- **PROBLEM DETAILS**
Your answer should be the lines below from the one holding "Screen dimensions: 747x560" through the one holding "Given: Bookmark the Exercise 50% strategy", copied exactly and with nothing else.

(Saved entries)
################

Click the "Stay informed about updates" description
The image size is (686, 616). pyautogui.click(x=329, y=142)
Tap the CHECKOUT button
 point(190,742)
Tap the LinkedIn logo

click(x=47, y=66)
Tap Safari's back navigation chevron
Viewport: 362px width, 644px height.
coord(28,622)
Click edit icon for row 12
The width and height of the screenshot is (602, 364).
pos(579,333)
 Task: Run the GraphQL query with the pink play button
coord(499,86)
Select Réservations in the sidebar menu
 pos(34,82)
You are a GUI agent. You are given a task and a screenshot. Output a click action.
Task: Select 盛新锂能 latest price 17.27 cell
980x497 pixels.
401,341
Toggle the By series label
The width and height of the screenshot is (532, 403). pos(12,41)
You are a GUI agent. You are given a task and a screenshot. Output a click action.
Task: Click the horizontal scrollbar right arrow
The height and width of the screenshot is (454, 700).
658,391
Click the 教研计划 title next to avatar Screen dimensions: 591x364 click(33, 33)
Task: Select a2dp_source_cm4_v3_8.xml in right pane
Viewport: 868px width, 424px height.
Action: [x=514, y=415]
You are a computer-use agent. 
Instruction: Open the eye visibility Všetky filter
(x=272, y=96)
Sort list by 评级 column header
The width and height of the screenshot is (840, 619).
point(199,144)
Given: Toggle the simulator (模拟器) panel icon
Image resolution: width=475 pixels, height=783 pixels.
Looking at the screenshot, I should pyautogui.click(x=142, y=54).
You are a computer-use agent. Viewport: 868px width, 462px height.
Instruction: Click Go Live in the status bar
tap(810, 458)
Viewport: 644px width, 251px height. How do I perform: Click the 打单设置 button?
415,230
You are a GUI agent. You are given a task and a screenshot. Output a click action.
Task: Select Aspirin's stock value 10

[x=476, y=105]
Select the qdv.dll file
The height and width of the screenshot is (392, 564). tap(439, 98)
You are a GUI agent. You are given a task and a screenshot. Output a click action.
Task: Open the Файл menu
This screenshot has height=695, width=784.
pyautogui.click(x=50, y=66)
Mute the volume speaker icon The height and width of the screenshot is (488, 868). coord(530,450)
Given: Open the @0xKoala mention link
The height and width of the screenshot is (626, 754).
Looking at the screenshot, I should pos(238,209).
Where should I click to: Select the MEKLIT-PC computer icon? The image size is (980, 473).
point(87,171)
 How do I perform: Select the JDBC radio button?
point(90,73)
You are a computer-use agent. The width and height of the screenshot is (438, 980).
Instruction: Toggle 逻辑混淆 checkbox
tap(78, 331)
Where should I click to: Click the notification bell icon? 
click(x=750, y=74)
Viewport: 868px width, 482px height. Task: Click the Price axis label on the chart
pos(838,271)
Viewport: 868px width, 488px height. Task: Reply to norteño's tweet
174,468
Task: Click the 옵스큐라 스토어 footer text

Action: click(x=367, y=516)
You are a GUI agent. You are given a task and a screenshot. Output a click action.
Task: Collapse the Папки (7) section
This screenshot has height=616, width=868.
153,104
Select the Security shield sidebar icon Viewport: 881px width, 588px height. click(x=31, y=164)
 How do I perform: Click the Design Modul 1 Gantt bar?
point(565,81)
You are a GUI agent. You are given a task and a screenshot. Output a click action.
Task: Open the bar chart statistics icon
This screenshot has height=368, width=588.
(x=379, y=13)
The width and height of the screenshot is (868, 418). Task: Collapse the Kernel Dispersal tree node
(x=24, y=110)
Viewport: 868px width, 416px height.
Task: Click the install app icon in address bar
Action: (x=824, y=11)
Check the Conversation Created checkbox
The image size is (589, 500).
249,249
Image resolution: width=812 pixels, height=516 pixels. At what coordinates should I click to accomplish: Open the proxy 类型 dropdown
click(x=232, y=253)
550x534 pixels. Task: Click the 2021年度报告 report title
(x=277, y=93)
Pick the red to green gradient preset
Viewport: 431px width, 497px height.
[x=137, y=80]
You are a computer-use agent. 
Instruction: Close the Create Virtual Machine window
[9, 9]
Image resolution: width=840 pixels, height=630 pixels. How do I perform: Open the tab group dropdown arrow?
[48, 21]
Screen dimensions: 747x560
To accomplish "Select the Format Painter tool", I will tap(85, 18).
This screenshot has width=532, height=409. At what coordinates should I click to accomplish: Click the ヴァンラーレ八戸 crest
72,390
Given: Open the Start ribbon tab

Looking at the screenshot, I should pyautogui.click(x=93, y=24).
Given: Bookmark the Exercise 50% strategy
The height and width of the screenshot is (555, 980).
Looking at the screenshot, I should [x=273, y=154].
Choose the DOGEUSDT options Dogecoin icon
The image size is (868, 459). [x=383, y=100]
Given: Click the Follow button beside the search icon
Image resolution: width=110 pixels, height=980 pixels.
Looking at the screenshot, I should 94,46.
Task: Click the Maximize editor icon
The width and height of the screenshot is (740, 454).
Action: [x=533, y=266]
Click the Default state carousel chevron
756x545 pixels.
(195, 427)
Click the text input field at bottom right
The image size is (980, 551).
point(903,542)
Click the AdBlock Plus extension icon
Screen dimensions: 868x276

################

- **RESPONSE TO THE EXERCISE**
Screen dimensions: 747x560
To accomplish "Select the Format Painter tool", I will tap(85, 18).
This screenshot has width=532, height=409. At what coordinates should I click to accomplish: Click the ヴァンラーレ八戸 crest
72,390
Given: Open the Start ribbon tab

Looking at the screenshot, I should pyautogui.click(x=93, y=24).
Given: Bookmark the Exercise 50% strategy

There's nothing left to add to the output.